ST. LOUIS — A decision could be made in St. Louis this week that could impact the lives and faith of 12 million people across the globe.
One of the largest protestant church denominations in the U.S., the United Methodist Church, is expected to decide the church's official stance on homosexuality.
It's a meeting that faith leaders said is nearly 50 years in the making.
"We’ve talked about the issue of human sexuality for decades now it seems," said Rev. Steve Breon.
On any given Sunday, when Breon looks into his Kansas City congregation, he sees a blend of faces looking back.
"We’re all unique; we’re all different," he said.
So, you can only imagine the diversity of faces during the General Conference of the United Methodist Church. It's a meeting so big, only the Dome at America's Center could hold all of the participants.
The diversity of the denomination has made it difficult to speak with one voice when it comes to allowing ministers to perform same sex marriages or for clergy to be gay themselves.
"Some of our churches are very traditional and conservative and vital, and then some of our churches are very progressive and open," said Bishop Ken Carter.
Carter serves as the President of the Council of Bishops — the highest elected leader of the church.
He hopes they can keep their entire diverse flock still in the fold.
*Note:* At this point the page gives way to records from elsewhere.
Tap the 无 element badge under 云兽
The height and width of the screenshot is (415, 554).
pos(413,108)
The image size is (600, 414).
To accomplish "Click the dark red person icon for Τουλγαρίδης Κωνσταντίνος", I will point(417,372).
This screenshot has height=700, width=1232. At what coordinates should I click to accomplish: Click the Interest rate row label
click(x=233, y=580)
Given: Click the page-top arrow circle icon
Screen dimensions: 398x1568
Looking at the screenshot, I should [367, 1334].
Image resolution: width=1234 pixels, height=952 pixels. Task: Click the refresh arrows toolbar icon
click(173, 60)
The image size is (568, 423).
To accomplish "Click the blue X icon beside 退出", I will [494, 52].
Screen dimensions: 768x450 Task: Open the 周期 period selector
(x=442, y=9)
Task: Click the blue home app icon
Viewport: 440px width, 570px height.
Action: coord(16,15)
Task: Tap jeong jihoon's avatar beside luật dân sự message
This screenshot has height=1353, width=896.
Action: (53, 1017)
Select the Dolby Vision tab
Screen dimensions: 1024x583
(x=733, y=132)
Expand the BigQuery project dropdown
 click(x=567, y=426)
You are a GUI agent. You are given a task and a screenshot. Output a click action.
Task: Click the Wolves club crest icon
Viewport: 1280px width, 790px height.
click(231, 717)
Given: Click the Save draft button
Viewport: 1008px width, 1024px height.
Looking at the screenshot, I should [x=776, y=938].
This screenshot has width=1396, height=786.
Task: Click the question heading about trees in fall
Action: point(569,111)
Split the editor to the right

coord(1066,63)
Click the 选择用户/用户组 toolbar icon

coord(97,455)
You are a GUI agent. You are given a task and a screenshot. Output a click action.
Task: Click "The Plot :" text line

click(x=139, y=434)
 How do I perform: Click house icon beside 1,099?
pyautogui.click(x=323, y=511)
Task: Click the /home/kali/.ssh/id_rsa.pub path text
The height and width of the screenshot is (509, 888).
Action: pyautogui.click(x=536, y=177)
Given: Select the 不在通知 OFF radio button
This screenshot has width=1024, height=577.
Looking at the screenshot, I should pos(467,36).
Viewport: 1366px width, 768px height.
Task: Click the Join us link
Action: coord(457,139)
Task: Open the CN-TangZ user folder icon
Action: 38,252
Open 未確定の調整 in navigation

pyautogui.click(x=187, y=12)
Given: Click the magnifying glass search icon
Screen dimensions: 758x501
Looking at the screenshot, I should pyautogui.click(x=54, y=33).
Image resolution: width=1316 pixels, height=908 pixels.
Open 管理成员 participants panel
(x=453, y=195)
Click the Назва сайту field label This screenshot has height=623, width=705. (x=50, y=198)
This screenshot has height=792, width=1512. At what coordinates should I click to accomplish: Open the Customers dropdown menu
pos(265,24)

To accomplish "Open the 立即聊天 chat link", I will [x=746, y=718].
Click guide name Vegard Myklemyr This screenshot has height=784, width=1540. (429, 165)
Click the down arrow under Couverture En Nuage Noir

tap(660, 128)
"And the question is, how to have laws and practices for this diverse and global church?" asked Carter.
There are many plans church delegates are considering, but two have emerged as the front runners.
Put simply, the One Church Plan would allow each UMC conference to decide if they will ordain LGBTQ clergy and individual congregations to decide if they would allow same sex marriages in their buildings.
The Traditional Plan would keep the current language that calls homosexuality "incompatible with Christianity" and ban openly gay clergy members.
"If it goes traditional, we have LGBTQ people that are disenfranchised. If we go One Church, there will be some of our most traditional people that just don’t understand why in the world we would do something like that," said Rev. Breon.
He said, as a whole, United Methodists could learn from members of his own church.
"We have people from different political parties, they sit in the same row in church. They sit in Sunday School classes. They are in the same groups together," Breon said.
His prayer is that you can disagree with the methods, but remain united in faith.
"I’m going to come out of this, which ever way this goes, with hope," he said.
The conference runs until Tuesday. That's the day church leaders anticipate the historic vote.